UK Foreign Minister Boris Johnson has suddenly suggested that Moscow join the Western coalition in Syria, saying that Russia could assist in “relieving Syrians of a tyranny” of “toxic Assad.” Russian MPs were not thrilled by the prospects.
“Assad has been clinging on. With the help of Russians and Iranians, and by dint of unrelenting savagery, he has not only recaptured Aleppo. He has also won back most of ‘operational’ Syria,” Johnson wrote in a column penned for The Telegraph. While Johnson called for gathering “all evidence at Khan Sheikhoun,” citing the “painful” lessons of the 2003 Iraq invasion, the British FM seems to have already drawn his conclusions.
“It is in some ways bizarre that Bashar al-Assad should be so reckless,” Johnson writes, adding that “it seems mystifying that he should now raise the stakes by so blatantly murdering so many of his own people with chemical weapons.”
Johnson also seems to have convinced himself that the Assad government also carried out the chemical weapon attack in Ghouta, back in 2013.
“He learnt that he could get away with it. He learnt that he could cross the ‘red lines’ of the West with impunity,” according to the British foreign minister.
But the climax of his message is somewhat unexpected – the latest events are “in fact, an opportunity for Russia.”
“Now is surely the moment for them to make a sensible compromise – to join a coalition of more than 60 countries in the fight against Daesh, to maintain their strategic interests in Syria, with the prospect of more productive relations with President Trump and in the knowledge that the West will eventually help rebuild the country,” Johnson writes.

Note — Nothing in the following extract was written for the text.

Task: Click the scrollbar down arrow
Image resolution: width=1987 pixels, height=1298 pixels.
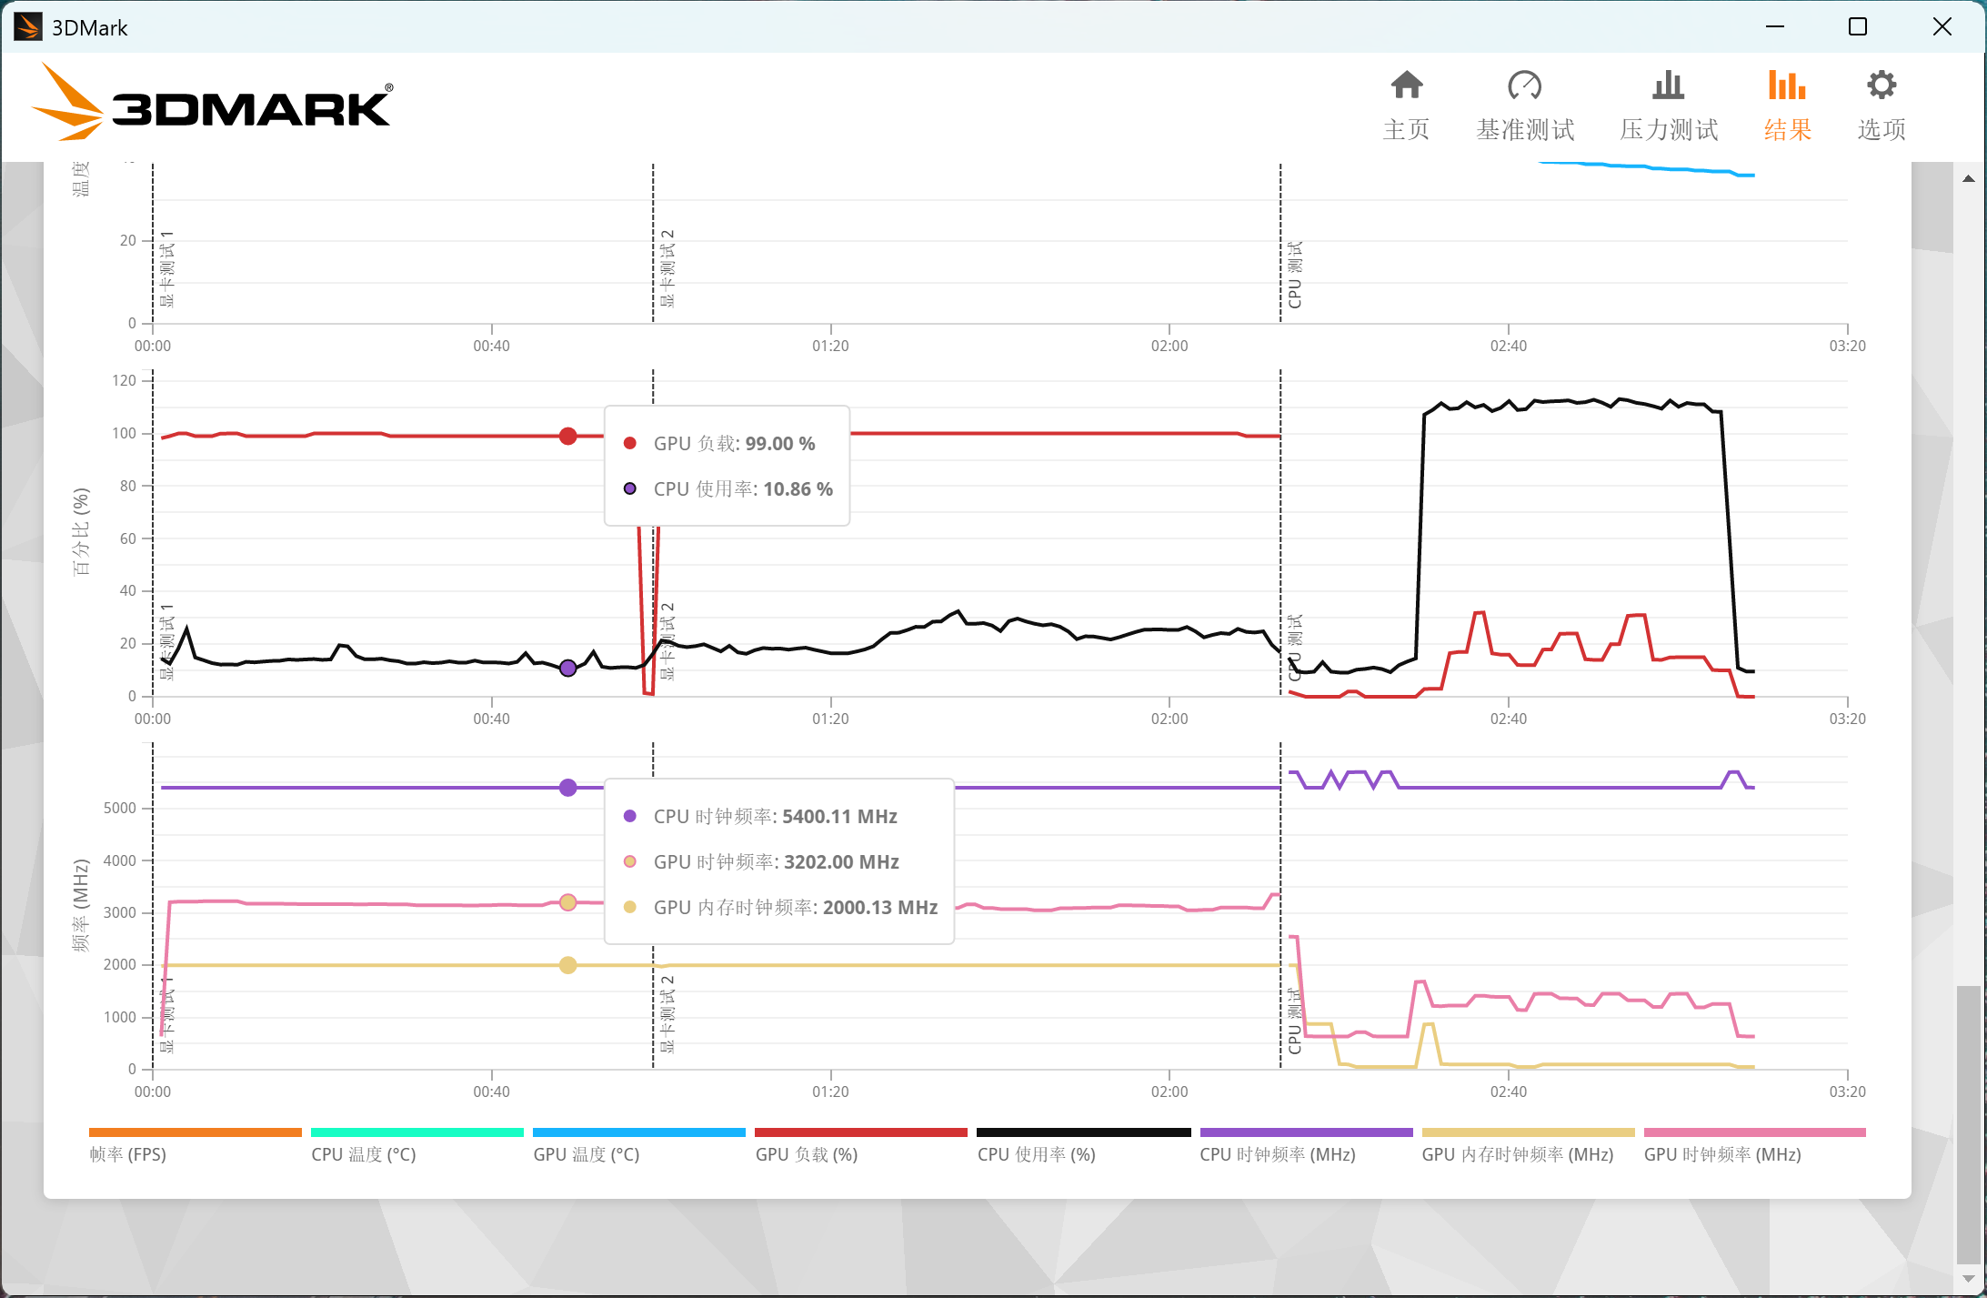Action: coord(1968,1278)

“The Russians saved him. The Russians can help remove him, through a carefully supervised transition process that preserves key institutions of state – and usher in a stable and pluralist future for the country.”
Assad “is literally and metaphorically toxic, and it is time Russia awoke to that fact. They still have time to be on the right side of the argument,” Johnson concluded.
The column comes a couple of days after G7 leaders rejected Johnson’s calls for more sanctions on Russia. French Foreign Minister Jean-Marc Ayrault said diplomats had not discussed the issue in any depth, but confirmed Johnson had raised the prospect of sanctions.
In Russia, early reactions in political circles did not show much enthusiasm.
“I don’t think that joining the Western coalition which just pretends to be fighting Islamic State would be the right choice. As one famous Russian film goes: no, we’d rather welcome you,” Franz Klintsevich, a member of the security and defense committee of the upper chamber, told RIA Novosti.
“Johnson is still struggling to find his political image: he either calls for new sanctions (against Russia), or now calls us to join the Western coalition,” Aleksey Pushkov, member of the same committee, wrote on Twitter.
On April 4, Syrian President Bashar Assad was accused by Washington of conducting a chemical weapons attack on the town of Khan Shaykhun in the Idlib Province. Two days after the attack, the Trump administration ordered an attack of 59 Tomahawk missiles at a Syrian airbase in Homs.
On Friday, Russian Foreign Minister Sergey Lavrov referred to the US missile strike on Shayrat as “an act of aggression, which blatantly violated the principles of international law and the UN Charter.” He also called on Washington and its allies to respect Syria’s sovereignty, adding that the attack has “serious ramifications not only on regional, but also global security.”